◆ Aim of the task
Which lines of the data below contain "actions"? Please show them all.

◆ Stored data

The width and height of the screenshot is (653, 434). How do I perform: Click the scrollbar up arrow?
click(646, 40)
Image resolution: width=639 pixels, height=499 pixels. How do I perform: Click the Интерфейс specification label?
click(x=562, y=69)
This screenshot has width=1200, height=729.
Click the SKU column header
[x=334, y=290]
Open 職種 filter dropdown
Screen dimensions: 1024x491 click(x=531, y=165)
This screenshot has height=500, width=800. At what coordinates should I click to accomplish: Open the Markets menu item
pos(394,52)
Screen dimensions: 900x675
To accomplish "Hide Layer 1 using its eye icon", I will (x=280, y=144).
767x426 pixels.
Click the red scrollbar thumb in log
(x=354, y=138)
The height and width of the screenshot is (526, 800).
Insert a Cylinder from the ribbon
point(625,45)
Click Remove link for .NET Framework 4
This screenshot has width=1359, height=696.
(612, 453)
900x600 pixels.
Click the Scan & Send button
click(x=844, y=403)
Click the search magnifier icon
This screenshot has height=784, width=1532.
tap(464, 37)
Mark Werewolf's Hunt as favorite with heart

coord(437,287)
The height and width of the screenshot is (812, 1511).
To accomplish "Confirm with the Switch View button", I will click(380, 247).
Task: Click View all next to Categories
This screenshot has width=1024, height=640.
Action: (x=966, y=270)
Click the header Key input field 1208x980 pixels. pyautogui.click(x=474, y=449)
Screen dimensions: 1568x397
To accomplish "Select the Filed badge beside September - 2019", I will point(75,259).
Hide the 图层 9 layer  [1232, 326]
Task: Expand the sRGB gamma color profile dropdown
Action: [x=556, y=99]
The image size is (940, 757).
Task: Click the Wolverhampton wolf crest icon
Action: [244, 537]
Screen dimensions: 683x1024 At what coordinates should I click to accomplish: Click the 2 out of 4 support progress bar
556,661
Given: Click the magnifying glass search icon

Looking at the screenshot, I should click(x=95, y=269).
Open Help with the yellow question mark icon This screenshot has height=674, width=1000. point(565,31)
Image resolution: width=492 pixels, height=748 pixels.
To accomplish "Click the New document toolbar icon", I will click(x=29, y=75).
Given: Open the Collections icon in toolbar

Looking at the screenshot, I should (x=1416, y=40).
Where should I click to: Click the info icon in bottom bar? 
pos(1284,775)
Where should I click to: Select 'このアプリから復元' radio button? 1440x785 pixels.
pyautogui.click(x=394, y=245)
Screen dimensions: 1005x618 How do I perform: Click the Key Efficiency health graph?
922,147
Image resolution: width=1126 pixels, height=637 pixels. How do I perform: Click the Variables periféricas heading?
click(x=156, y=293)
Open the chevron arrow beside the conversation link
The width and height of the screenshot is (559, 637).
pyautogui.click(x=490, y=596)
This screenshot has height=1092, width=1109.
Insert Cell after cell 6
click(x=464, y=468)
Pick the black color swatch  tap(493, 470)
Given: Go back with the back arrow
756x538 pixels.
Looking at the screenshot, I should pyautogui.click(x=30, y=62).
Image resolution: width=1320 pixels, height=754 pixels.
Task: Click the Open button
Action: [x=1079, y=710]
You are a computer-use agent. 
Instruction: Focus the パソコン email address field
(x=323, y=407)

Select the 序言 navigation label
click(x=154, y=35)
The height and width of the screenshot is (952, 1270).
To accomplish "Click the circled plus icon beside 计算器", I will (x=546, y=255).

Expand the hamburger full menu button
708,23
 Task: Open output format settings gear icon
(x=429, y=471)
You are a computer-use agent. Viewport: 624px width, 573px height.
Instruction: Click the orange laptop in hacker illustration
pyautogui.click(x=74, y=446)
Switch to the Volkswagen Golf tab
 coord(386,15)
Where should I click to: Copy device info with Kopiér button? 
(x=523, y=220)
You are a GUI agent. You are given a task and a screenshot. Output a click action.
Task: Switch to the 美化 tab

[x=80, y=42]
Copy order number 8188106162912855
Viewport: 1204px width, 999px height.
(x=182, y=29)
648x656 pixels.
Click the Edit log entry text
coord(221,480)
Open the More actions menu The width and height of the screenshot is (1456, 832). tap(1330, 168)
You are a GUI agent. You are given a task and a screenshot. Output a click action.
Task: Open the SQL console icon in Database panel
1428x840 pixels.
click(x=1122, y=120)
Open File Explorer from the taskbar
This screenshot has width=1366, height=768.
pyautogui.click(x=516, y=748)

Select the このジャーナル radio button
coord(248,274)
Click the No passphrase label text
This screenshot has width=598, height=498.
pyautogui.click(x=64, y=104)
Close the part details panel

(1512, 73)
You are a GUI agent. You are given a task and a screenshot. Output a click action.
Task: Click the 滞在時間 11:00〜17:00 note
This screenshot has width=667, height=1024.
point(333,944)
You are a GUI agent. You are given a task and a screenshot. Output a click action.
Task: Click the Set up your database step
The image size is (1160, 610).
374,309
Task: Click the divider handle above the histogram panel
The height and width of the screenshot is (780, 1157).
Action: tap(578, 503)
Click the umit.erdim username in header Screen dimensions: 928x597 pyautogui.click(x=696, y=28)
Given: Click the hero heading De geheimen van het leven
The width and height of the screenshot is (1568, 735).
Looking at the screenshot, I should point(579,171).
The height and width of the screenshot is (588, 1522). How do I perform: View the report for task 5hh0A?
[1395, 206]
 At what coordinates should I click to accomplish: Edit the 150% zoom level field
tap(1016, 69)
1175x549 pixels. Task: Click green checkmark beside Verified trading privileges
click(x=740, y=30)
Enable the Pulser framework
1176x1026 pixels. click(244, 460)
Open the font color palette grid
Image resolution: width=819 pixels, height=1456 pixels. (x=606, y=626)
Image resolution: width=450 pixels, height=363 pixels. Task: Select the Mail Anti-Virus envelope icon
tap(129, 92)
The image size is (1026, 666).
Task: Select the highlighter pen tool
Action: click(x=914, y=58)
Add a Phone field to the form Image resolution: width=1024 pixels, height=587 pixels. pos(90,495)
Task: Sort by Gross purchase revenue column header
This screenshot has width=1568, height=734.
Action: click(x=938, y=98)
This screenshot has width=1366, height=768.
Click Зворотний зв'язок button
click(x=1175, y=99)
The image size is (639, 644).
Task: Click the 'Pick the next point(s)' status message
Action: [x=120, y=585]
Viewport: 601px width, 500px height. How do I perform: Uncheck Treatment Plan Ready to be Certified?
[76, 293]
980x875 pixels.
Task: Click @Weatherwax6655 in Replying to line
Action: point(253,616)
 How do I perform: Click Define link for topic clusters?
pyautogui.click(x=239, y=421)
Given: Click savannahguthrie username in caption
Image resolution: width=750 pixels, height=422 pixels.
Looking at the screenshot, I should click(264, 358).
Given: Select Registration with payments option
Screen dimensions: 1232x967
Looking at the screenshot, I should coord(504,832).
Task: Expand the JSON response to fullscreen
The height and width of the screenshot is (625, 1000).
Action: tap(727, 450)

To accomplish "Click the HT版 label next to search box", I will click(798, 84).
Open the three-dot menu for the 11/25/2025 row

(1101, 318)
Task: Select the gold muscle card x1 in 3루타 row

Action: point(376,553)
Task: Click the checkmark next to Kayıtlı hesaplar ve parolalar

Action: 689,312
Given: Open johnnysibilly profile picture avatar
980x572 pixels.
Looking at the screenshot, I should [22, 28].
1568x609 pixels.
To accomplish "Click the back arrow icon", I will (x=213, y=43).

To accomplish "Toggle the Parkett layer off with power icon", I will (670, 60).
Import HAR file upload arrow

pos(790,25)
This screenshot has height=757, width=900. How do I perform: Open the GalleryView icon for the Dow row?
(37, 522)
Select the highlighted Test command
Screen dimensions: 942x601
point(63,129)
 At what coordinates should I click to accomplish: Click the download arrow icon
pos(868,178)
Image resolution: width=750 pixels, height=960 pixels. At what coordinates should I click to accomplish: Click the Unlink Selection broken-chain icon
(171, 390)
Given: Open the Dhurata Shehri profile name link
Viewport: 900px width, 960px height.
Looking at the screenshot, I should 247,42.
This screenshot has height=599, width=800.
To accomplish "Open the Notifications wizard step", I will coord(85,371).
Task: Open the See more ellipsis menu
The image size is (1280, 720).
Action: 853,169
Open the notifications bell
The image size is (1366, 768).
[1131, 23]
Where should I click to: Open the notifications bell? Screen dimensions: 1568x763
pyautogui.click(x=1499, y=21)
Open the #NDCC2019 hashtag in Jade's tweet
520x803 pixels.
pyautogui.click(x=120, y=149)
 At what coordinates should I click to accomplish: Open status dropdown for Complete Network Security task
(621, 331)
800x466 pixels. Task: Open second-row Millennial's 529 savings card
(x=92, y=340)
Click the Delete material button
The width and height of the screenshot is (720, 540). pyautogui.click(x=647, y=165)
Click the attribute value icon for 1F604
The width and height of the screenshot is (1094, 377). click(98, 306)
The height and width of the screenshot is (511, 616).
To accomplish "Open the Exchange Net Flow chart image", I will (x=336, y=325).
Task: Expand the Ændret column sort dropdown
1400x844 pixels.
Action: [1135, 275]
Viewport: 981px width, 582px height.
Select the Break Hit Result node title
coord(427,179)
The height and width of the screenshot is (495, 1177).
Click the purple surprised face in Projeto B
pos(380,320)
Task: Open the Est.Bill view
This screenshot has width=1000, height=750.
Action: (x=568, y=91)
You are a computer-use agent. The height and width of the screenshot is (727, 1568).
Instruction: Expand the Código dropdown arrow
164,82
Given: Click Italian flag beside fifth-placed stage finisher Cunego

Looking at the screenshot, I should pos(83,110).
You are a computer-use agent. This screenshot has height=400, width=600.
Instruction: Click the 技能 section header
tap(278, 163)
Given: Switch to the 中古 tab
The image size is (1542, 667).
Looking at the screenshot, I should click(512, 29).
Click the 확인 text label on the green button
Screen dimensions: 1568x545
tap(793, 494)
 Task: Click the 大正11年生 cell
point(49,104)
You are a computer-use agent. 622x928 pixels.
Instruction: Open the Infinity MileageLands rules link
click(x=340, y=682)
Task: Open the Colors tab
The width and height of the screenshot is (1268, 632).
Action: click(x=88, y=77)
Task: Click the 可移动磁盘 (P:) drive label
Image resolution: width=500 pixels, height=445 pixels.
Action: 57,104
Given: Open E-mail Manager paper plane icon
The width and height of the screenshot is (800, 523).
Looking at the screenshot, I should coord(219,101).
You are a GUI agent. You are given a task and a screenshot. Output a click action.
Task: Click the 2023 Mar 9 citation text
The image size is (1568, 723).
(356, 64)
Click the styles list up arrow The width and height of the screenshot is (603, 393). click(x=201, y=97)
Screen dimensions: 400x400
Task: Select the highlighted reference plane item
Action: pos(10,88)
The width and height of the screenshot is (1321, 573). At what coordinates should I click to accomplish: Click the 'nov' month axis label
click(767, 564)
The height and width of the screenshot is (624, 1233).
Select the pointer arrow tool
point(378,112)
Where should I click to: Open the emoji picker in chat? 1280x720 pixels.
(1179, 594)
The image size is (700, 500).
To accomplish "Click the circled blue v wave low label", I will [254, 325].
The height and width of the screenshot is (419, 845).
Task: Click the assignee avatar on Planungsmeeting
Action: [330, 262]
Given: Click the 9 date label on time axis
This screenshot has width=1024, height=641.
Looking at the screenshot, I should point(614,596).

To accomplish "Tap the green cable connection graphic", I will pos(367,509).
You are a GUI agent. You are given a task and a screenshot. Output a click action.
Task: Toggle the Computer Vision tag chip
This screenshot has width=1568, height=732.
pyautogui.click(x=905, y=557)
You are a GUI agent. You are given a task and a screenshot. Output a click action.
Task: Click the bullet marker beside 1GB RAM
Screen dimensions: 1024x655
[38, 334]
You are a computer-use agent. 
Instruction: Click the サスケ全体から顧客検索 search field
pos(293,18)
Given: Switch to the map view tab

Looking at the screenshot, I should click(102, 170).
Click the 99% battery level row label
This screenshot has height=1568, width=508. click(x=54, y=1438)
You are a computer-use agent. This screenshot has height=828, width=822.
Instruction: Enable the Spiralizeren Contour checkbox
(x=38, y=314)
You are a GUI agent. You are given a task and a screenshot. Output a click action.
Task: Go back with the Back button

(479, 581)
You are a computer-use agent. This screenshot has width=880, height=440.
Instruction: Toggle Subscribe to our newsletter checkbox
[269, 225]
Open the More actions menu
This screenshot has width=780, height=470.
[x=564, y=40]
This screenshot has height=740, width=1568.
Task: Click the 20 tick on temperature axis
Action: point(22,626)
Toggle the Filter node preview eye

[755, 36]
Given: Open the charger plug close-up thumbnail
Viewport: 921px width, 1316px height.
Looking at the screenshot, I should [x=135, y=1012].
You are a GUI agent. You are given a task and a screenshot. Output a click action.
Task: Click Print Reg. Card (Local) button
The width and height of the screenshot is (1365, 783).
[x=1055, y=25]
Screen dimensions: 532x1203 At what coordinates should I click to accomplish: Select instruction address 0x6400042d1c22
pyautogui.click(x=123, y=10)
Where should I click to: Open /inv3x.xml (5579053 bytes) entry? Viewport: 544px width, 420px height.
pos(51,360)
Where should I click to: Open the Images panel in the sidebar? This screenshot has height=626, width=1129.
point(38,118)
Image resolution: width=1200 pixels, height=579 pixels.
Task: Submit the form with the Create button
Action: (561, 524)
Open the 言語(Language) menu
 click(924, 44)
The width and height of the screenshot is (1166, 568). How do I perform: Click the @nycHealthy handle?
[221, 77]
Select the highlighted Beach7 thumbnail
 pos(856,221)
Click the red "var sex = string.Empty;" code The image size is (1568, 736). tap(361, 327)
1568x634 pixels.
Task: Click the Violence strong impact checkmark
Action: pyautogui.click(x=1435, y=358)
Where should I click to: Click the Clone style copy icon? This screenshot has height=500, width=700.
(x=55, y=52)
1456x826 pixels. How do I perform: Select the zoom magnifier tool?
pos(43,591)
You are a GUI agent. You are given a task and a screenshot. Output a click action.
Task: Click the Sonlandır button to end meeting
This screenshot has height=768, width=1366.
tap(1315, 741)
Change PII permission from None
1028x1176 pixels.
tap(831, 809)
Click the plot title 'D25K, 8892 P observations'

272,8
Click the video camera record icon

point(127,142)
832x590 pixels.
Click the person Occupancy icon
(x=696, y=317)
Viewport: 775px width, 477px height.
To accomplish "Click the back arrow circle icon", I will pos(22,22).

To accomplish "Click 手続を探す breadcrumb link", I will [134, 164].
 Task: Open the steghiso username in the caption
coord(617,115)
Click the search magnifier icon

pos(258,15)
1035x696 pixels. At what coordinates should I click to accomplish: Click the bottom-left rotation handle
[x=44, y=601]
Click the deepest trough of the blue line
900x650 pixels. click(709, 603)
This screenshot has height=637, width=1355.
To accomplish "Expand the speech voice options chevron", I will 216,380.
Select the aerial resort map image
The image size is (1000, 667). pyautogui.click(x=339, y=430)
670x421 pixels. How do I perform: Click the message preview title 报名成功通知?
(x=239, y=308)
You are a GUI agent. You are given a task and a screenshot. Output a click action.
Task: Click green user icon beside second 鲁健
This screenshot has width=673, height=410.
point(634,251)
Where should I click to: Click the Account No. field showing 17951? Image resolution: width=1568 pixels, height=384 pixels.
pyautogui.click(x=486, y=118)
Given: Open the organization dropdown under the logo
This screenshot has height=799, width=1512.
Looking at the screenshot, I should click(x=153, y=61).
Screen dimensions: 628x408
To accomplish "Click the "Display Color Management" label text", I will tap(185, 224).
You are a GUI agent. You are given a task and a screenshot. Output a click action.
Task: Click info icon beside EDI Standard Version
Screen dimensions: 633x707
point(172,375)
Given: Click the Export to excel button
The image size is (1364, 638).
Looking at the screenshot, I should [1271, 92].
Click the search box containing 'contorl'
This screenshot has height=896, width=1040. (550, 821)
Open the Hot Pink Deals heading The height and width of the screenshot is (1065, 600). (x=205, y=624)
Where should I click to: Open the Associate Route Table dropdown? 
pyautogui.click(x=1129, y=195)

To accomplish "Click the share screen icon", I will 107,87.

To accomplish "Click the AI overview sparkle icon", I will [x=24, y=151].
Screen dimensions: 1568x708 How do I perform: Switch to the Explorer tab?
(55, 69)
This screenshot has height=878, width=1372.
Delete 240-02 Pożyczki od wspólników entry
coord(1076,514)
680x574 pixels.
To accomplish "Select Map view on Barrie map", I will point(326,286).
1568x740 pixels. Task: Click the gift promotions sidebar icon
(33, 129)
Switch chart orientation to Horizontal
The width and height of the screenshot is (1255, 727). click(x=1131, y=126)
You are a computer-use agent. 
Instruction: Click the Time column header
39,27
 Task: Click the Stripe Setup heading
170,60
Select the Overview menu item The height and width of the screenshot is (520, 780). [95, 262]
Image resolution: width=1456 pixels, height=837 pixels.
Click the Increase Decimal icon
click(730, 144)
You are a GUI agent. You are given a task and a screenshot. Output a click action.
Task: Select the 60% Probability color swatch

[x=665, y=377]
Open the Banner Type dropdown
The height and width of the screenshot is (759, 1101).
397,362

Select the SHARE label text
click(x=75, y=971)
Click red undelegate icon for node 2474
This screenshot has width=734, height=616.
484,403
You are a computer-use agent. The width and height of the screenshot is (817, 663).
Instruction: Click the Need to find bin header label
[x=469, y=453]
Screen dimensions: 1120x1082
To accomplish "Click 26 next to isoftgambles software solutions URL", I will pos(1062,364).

◆ Written answer
Open the More actions menu The width and height of the screenshot is (1456, 832). tap(1330, 168)
Open the More actions menu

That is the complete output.